The company used to give users a free year of service, and then charge $1 annually. Its original reason for charging users was to keep the user experience ad-free. Now, WhatsApp says that it’s sticking with an ad-free model even though it’s no longer charging users for the privilege. If you have already paid the annual subscription fee for the year then there won’t be a refund, but subscription fees will cease immediately.

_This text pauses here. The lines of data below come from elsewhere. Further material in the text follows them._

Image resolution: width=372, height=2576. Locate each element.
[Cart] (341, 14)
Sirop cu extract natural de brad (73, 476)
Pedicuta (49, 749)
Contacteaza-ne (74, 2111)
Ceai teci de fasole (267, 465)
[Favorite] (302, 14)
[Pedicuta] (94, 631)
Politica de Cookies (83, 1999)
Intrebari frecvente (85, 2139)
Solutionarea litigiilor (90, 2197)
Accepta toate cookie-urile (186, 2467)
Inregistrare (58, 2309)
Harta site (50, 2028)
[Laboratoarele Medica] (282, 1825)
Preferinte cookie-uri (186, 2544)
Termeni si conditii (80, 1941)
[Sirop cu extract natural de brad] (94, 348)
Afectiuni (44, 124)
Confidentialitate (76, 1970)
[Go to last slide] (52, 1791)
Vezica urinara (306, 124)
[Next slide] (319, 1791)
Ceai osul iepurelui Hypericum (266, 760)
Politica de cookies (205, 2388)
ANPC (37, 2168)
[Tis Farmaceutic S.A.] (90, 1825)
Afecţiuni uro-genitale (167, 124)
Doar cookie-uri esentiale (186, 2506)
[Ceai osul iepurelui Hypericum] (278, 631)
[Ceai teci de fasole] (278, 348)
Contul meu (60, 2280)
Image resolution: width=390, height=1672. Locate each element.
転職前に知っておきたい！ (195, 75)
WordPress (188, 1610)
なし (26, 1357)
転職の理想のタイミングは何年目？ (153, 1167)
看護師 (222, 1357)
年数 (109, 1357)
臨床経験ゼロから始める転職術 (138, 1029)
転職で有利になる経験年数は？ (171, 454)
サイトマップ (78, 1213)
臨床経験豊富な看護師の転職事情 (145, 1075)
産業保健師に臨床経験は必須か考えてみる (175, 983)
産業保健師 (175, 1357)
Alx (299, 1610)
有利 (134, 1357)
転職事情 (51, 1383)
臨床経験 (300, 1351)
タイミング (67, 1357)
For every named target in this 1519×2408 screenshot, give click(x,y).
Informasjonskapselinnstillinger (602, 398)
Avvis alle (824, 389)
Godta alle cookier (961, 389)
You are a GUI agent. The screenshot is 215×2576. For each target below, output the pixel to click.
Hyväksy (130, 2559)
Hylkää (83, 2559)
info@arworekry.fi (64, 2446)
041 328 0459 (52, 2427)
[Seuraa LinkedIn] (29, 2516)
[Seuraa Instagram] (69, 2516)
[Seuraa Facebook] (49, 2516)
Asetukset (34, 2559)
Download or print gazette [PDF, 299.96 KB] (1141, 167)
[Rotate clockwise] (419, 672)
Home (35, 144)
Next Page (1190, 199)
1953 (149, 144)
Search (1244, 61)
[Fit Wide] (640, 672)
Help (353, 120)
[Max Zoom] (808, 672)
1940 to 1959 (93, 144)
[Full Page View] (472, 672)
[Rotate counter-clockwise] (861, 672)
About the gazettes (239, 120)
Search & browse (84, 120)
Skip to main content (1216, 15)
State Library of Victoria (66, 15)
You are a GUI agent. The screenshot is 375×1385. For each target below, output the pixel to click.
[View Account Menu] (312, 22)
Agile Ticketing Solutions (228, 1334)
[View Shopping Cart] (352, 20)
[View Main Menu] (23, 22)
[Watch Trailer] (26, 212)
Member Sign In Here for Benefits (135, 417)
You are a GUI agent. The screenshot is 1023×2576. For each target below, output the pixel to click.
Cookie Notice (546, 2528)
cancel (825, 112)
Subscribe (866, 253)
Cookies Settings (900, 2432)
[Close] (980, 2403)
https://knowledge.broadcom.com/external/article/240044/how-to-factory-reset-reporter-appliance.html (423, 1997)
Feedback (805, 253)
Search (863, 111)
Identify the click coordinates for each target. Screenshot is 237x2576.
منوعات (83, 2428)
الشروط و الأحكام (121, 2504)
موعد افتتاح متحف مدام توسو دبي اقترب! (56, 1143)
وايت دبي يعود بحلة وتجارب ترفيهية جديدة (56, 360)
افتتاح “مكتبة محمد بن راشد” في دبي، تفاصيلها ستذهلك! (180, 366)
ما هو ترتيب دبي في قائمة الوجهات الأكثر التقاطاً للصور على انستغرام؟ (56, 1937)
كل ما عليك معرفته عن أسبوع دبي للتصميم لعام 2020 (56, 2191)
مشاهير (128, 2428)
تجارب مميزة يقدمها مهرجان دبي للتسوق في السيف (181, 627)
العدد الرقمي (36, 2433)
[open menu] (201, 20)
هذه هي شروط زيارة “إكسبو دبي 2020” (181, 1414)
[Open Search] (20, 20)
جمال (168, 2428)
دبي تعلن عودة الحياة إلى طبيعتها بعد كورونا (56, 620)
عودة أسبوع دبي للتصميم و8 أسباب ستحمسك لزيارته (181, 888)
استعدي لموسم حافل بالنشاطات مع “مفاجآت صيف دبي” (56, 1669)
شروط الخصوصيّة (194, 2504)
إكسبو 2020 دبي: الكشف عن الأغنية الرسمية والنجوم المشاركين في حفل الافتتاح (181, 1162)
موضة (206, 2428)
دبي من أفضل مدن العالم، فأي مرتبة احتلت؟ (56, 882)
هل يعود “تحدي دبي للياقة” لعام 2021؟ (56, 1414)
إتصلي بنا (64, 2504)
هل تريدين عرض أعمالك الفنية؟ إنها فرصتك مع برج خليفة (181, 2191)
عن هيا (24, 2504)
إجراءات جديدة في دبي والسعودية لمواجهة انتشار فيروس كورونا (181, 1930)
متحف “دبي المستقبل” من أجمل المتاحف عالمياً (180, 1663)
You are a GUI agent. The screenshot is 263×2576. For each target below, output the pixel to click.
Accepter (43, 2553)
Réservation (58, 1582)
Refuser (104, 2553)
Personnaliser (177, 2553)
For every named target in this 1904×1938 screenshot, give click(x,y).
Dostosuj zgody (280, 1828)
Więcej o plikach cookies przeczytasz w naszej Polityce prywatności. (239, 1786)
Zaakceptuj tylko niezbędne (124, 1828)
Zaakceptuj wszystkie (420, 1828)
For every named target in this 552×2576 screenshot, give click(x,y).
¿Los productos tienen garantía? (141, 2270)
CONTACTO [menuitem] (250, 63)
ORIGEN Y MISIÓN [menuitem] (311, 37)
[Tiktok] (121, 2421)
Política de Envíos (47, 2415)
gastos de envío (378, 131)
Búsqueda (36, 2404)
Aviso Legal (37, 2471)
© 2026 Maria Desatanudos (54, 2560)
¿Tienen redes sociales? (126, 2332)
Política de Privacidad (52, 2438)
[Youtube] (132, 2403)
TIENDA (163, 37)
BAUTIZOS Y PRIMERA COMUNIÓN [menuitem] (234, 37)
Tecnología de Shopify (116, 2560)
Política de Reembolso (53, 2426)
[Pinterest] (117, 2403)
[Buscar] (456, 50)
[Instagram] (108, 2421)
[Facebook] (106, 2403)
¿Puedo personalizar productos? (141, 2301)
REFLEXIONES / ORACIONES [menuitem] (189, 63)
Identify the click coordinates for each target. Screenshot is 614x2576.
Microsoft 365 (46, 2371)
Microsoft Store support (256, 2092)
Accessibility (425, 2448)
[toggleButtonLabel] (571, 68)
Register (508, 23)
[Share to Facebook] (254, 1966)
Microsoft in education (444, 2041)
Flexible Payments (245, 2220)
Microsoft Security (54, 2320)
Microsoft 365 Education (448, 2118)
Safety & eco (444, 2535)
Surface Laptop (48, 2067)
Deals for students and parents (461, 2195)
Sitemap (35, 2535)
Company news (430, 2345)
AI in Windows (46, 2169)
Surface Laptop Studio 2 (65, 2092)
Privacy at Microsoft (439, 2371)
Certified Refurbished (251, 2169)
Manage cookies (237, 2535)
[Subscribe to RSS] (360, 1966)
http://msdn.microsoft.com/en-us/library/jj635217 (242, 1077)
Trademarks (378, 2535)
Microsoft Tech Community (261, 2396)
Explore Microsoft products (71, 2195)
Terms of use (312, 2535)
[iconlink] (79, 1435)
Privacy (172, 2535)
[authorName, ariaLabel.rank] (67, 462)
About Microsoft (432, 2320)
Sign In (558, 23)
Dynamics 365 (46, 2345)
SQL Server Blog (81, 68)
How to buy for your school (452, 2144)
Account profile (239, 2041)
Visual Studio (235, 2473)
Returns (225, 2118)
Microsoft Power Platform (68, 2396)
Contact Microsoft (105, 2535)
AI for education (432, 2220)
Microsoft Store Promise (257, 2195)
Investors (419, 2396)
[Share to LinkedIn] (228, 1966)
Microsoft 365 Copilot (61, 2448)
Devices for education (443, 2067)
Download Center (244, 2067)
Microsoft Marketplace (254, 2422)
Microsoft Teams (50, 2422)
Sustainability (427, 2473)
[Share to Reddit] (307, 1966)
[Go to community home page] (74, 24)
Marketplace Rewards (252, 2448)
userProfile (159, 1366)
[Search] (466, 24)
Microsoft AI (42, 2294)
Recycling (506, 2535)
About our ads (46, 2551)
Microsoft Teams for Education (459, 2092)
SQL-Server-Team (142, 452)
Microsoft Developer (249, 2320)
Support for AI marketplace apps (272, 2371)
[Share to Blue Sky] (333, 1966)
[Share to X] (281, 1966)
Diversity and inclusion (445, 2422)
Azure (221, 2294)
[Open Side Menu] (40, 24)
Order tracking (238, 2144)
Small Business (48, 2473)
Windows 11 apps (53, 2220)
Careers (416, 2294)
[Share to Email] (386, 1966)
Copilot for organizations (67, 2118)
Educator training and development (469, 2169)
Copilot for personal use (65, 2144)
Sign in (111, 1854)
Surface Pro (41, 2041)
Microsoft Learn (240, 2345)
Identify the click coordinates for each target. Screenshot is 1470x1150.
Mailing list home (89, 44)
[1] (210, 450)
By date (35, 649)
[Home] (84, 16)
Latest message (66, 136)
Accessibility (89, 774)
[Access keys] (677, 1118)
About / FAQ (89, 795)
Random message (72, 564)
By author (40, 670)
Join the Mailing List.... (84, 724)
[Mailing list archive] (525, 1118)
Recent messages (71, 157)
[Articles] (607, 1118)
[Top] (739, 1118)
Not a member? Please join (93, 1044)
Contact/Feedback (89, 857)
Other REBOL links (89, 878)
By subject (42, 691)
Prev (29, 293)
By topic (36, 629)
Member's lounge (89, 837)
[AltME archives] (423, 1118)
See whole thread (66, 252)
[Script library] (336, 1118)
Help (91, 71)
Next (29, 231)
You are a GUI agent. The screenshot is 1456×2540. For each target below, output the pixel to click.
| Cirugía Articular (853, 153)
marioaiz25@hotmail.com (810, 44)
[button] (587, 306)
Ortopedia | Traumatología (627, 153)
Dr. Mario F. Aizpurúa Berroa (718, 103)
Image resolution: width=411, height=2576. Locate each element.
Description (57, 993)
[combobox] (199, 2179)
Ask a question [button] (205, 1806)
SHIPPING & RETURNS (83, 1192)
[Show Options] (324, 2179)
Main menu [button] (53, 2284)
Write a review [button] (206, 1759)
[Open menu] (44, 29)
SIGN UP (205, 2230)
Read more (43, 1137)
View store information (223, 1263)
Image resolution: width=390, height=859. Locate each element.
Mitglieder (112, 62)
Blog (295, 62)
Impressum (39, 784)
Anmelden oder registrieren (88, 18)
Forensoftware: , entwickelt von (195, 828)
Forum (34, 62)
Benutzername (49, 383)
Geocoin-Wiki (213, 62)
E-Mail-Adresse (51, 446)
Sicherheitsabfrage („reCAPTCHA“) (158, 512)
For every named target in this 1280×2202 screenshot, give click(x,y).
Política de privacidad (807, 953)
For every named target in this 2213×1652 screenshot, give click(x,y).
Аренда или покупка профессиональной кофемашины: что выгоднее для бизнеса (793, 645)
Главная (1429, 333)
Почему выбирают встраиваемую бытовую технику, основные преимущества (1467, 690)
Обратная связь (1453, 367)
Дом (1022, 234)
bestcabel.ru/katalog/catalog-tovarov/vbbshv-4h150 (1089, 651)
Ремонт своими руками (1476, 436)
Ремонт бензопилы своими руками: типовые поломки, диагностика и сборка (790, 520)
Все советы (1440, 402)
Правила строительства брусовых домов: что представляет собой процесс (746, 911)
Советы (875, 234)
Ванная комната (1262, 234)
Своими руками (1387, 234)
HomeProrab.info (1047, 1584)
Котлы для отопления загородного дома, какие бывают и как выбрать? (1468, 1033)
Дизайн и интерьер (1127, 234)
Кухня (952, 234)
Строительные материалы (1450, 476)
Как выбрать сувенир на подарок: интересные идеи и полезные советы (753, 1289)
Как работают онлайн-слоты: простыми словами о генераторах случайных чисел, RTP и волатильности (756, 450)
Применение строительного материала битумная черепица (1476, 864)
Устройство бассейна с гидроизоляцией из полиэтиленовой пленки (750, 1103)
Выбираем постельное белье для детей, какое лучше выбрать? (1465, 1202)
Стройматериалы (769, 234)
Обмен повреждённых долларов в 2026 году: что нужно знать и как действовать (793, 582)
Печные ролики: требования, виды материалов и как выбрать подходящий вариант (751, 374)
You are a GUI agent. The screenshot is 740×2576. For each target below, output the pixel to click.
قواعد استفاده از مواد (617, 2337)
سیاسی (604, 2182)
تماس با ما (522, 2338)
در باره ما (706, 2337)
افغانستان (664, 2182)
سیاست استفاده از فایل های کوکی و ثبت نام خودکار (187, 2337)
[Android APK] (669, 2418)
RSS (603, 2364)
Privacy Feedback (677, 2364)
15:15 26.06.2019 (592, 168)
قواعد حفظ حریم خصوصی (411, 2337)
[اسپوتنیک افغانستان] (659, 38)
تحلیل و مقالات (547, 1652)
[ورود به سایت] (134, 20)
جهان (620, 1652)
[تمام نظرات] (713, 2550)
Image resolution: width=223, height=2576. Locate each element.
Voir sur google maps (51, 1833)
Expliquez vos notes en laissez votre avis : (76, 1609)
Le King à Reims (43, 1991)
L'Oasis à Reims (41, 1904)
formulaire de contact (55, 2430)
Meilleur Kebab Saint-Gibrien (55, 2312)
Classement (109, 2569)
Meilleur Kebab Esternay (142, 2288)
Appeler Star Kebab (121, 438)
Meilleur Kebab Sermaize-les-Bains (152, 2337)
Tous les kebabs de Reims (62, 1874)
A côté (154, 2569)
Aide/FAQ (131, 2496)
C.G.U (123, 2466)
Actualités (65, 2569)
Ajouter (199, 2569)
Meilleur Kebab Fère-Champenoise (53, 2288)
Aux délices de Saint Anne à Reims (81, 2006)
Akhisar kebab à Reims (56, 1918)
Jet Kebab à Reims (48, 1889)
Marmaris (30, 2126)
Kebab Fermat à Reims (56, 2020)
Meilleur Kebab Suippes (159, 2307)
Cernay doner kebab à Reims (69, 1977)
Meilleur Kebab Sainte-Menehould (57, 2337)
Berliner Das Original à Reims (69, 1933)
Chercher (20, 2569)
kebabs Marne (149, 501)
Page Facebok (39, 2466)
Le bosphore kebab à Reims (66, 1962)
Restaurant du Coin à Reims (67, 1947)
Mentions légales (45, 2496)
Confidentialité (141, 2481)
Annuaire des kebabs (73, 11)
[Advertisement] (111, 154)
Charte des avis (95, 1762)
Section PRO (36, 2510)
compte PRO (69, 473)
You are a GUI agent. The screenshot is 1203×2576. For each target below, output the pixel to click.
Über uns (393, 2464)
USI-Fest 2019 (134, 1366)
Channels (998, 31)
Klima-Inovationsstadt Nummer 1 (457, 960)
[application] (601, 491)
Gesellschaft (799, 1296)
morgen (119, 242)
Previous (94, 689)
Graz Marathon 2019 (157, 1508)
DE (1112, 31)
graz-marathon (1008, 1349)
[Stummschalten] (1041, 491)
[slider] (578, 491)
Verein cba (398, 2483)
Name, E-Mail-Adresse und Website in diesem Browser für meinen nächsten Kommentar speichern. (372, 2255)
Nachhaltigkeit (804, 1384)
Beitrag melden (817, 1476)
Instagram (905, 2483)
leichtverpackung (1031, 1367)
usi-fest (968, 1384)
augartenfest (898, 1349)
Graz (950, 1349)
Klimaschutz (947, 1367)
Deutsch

The messaging app-based company is now testing a notification process that would let airlines, restaurants and credit card companies directly interact with consumers on their smartphone’s notification layer.

 

Here’s what WhatsaApp is saying about that, according to a company blog post:

Naturally, people might wonder how we plan to keep WhatsApp running without subscription fees and if today’s announcement means we’re introducing third-party ads. The answer is no. Starting this year, we will test tools that allow you to use WhatsApp to communicate with businesses and organizations that you want to hear from. That could mean communicating with your bank about whether a recent transaction was fraudulent, or with an airline about a delayed flight. We all get these messages elsewhere today – through text messages and phone calls – so we want to test new tools to make this easier to do on WhatsApp, while still giving you an experience without third-party ads and spam.